An operator’s sense of their own hand position may be used to improve their ability to control telerobots when viewing coordinates are not aligned with control coordinates.

Benefit
This phenomenon may be adapted to aid users of telerobot systems. The cueing technique addresses a known difficulty in teleoperation which, if resolved, could improve operator performance and productivity.

Research Overview
A newly proposed technique to allow users to control a computer screen cursor in the presence of large rotational sensorimotor rearrangements has been evaluated. This technique is called "kinesthetic cueing. " In present experiments kinesthetic cueing has been provided to experimental users by having them contact the cursor control device with the hand not controlling the cursor. This hand, usually the non-dominant left hand, is rotated to copy the rotation, i.e. , misalignment angle, with which the operator must deal. Preserving its rotated position, it is then placed in contact with the cursor control device.

Right: Operator Controlling a Telerobot System.

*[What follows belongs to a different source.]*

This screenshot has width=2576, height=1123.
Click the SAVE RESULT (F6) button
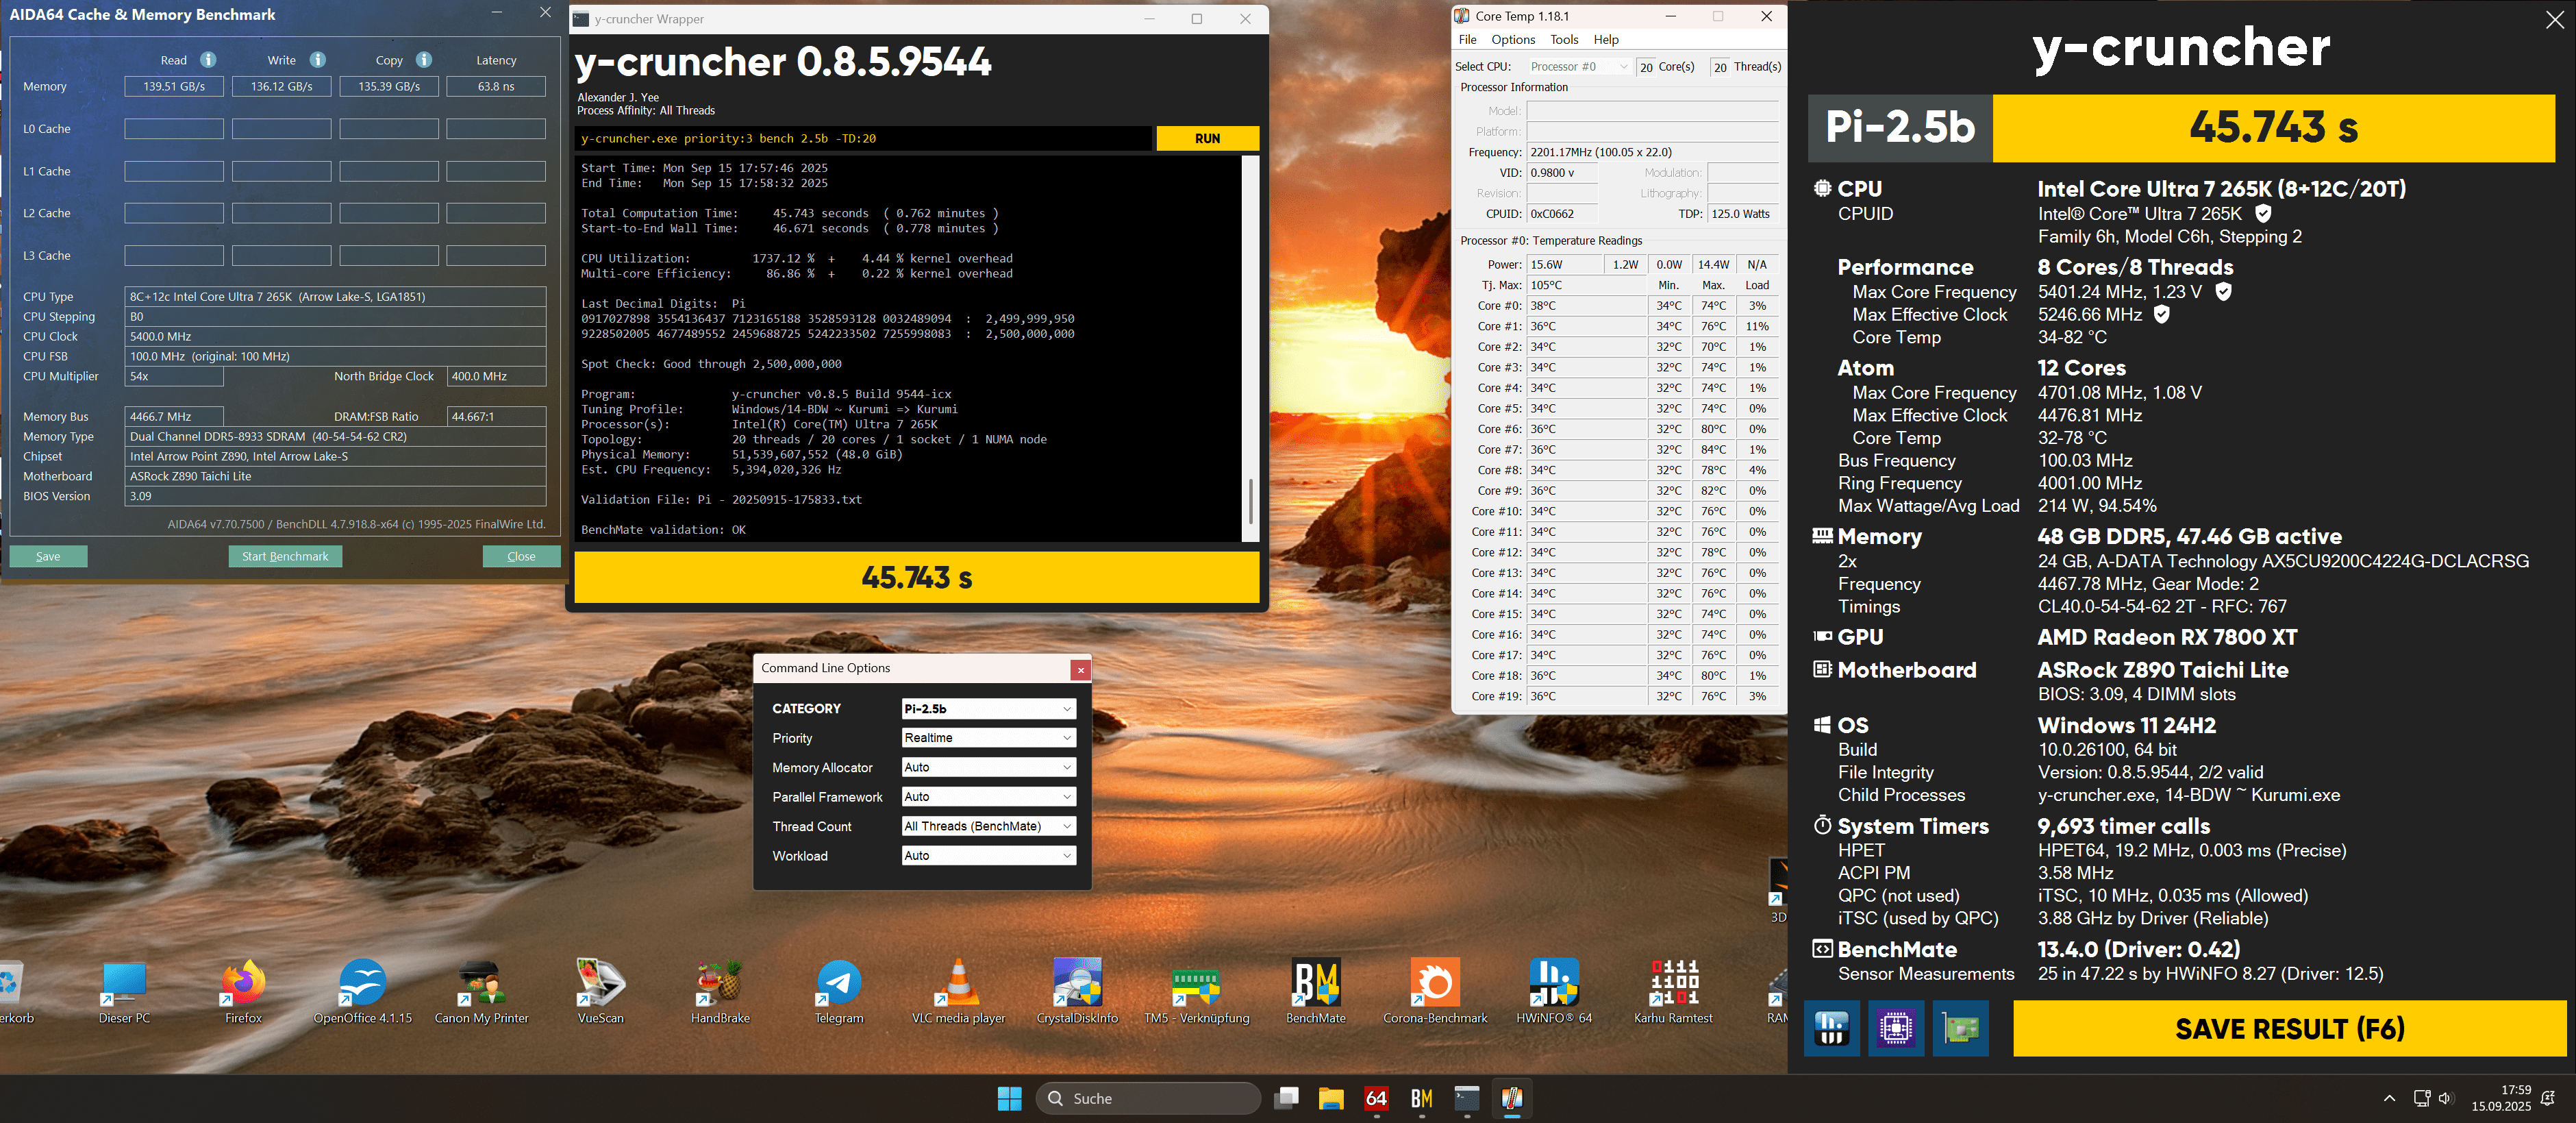pos(2289,1028)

Results show that the technique works for rotational misalignment about one axis. If this technique can be successfully developed, it will solve two problems associated with training users to deal with sensorimotor rearrangements. First, it could reduce or eliminate the need for adaptation training. Secondly, it could remove concern about the perceptual aftereffects of adaptation. Control devices currently investigated for use with kinesthetic cueing include trackpads, isometric joysticks, mice and graphics tablets.

Background
Users of telerobot systems commonly may operate manipulators while remote cameras provide views of the worksite which are rotated with respect to the direction of command action. If the direction and position of the camera were sensed, consistent display and control actions can be achieved computationally. This remapping is, however, not always possible and users of teleoperations systems often must train to work in rotated coordinate systems. Even if a correction due to the rotation may be used, failure modes can still force users to face the rotation problem in some cases. Consequently, teleoperator users must train extensively to be able to operate using geometrically difficult viewing conditions, increasing workload, loss of manipulator dexterity, and risk of error.